Ini memberikan solusi untuk perlindungan privasi internal Konstitusi, sambil mendekati fakta bahwa sebagian besar serangan dunia maya terhadap entitas Jepang berasal dari luar negeri, menurut pemerintah.

Undang -undang tersebut juga akan melatih pasukan polisi dari polisi yang sudah Jepang untuk mengatur serangan mereka sendiri untuk menetralkan server aktor yang bermusuhan, dan akan memaksa operator infrastruktur kritis Jepang untuk menginformasikan pelanggaran cyber kepada pihak berwenang, yang enggan dilakukan di masa lalu karena takut mengakui kerentanan.

“Impuls untuk menyetujui undang -undang ini telah dipromosikan oleh sejumlah besar insiden dan sejumlah serangan di mana infrastruktur kritis, seperti pelabuhan laut, jaringan listrik, transportasi umum dan rumah sakit di Jepang, telah dikalahkan oleh penyerang yang diyakini didukung oleh pemerintah asing yang bermusuhan,” kata seorang penasihat pemerintah senior yang ditolak.

Sebuah laporan oleh Badan Kepolisian Nasional (NPA) yang diterbitkan pada bulan Maret menunjukkan tingkat rekor jenis serangan cyber tertentu, termasuk ransomware dan phishing.
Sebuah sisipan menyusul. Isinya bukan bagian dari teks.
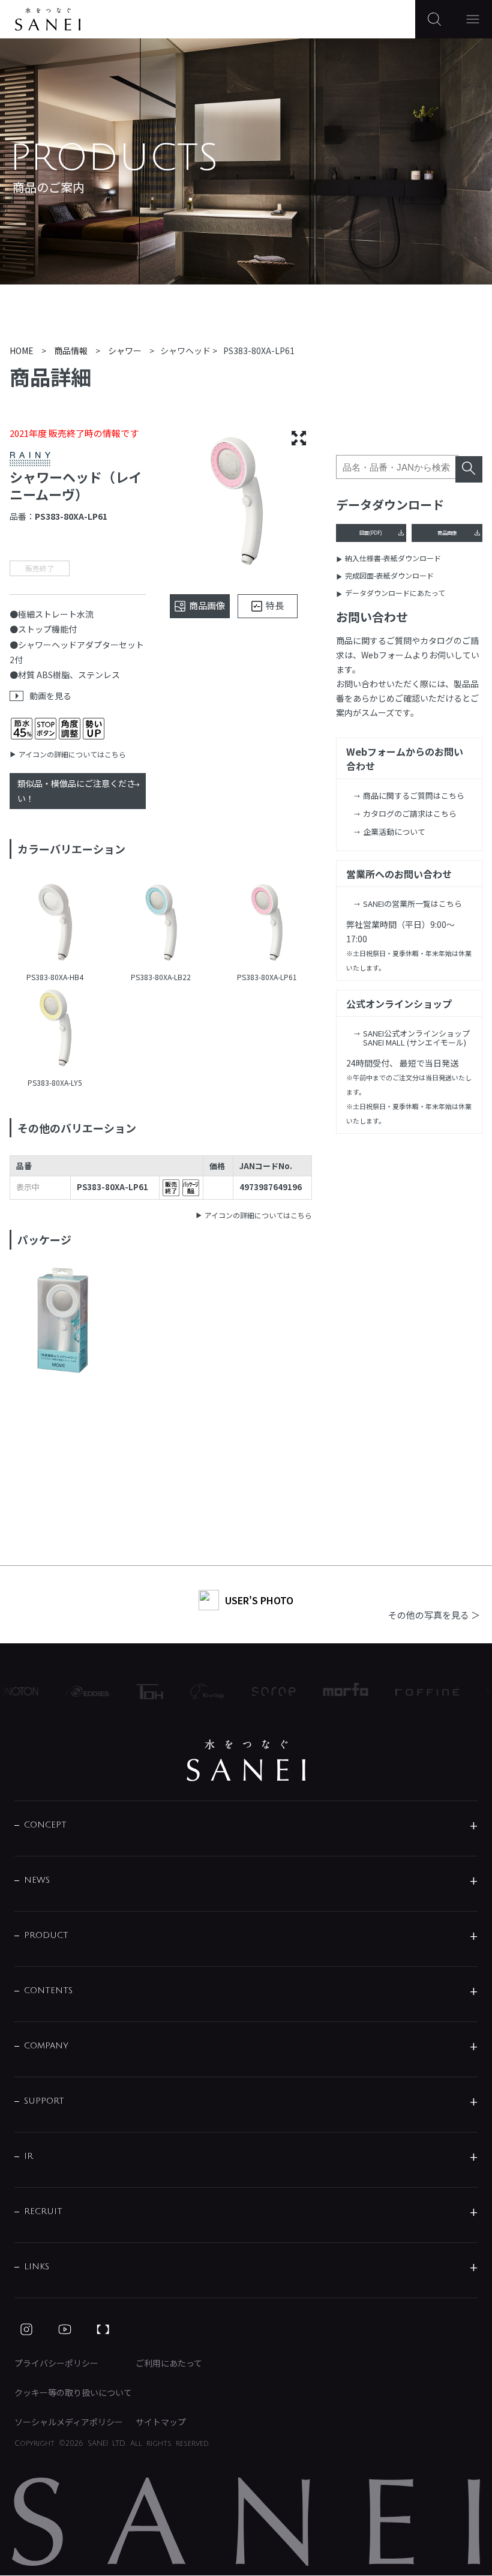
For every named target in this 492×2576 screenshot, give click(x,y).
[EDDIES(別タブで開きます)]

Penasihat pemerintah mengatakan kepada Financial Times bahwa bentuk -bentuk serangan lain yang terkait dengan aktor yang disponsori oleh negara juga berada pada titik tertinggi mereka.
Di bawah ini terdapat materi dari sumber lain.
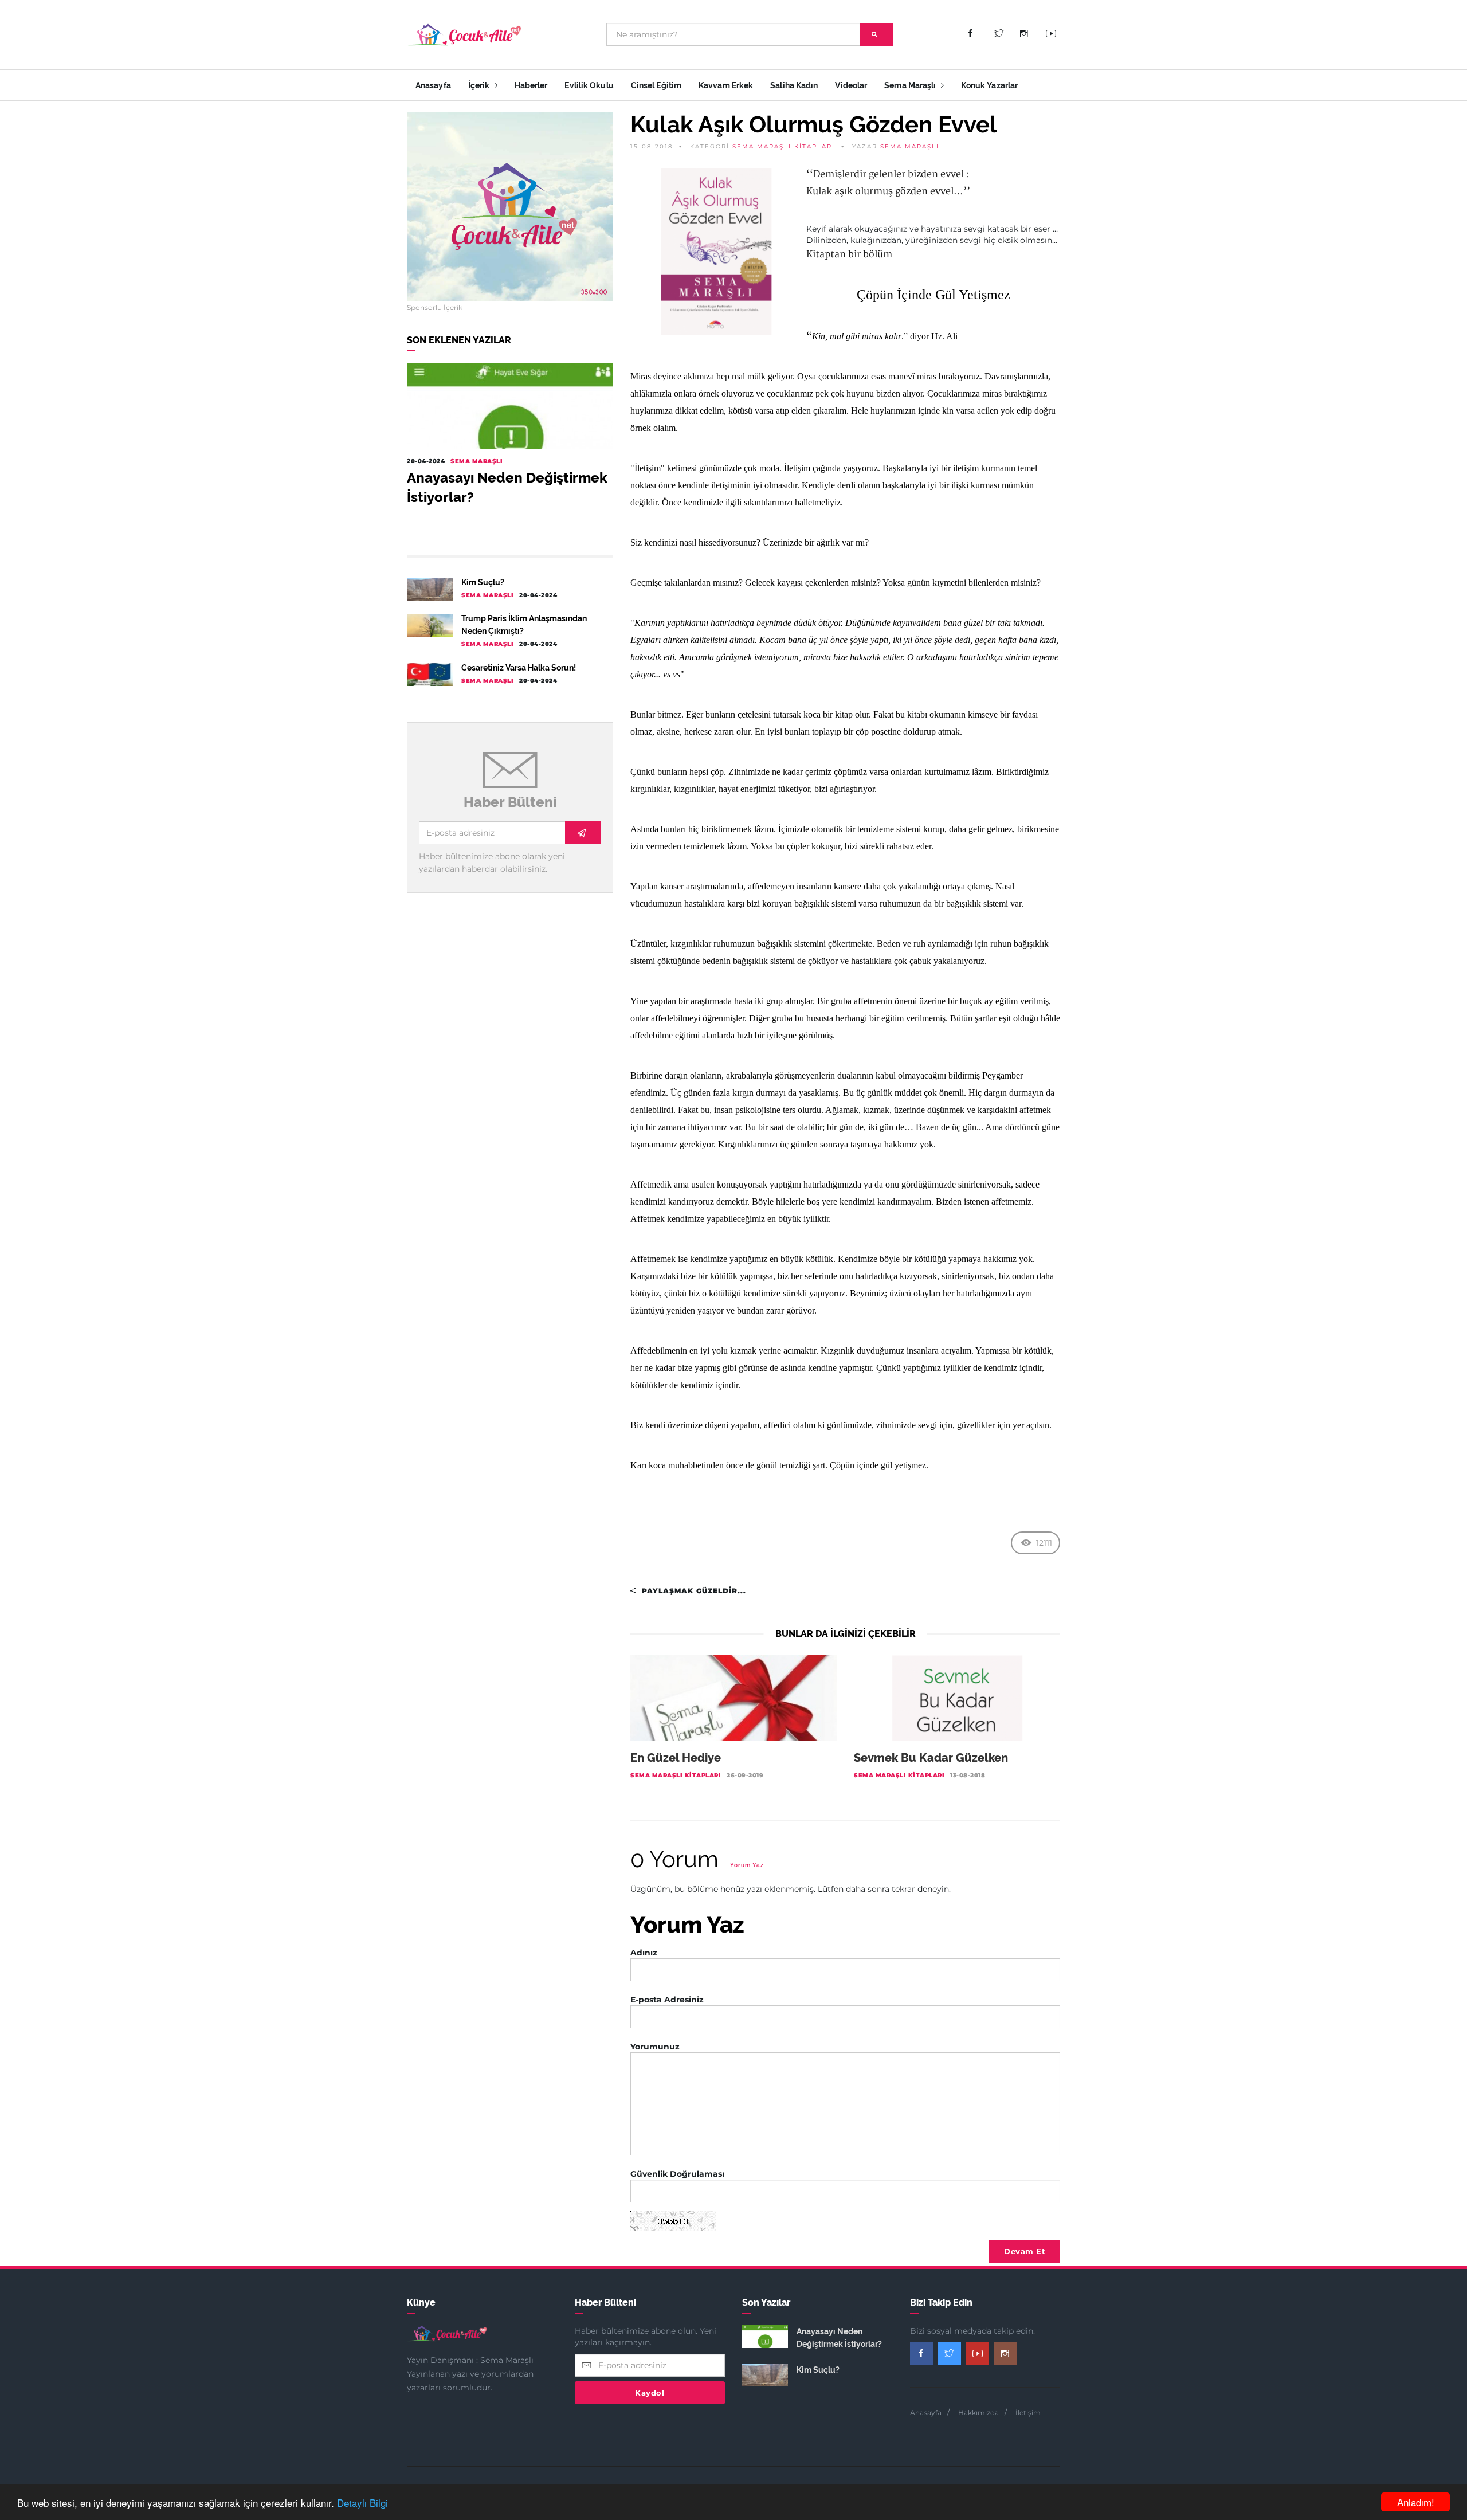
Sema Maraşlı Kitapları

Dalam penyebaran langsung yang luar biasa pada bulan Januari, NPA dan Pusat Nasional untuk Persiapan dan Strategi Insiden untuk Keamanan Cybersen mengungkapkan kampanye penggemar cybernetic bertahun -tahun yang beroperasi di Jepang, yang disebut “Mirrorface” dan mengatakan itu diduga didukung oleh China.

Badan itu mengatakan kampanye itu ditujukan untuk “mencuri informasi yang terkait dengan keamanan nasional dan teknologi canggih di Jepang.”

Persetujuan ACD terjadi ketika Jepang berupaya mengembangkan kapasitas untuk panennya sendiri untuk menanggapi serangan digital, karena untuk waktu yang lama tergantung pada teknologi negara -negara seperti Amerika Serikat dan Israel, dan untuk memperkuat posisi pertahanannya di tengah meningkatnya ketegangan geopolitik di wilayah tersebut.

Kementerian Ekonomi, Perdagangan dan Industri memperingatkan minggu ini bahwa Jepang menghadapi defisit yang diperkirakan sebesar 110.000 personel keamanan cyber yang memenuhi syarat, mengutip penyelidikan sektor swasta.

Toshio Nawa, direktur teknologi pertahanan kondenetik Nihon dan mantan kepala keamanan Komando Pertahanan Udara Jepang, mengatakan ada “keharusan strategis” sehingga Jepang mengakhiri ketergantungannya pada alat cybernetic yang dibangun oleh negara -negara lain.

“Hukum kita, ancaman kita dan konteks budaya kita berbeda dan pertahanan cybernetic kita juga harus,” katanya.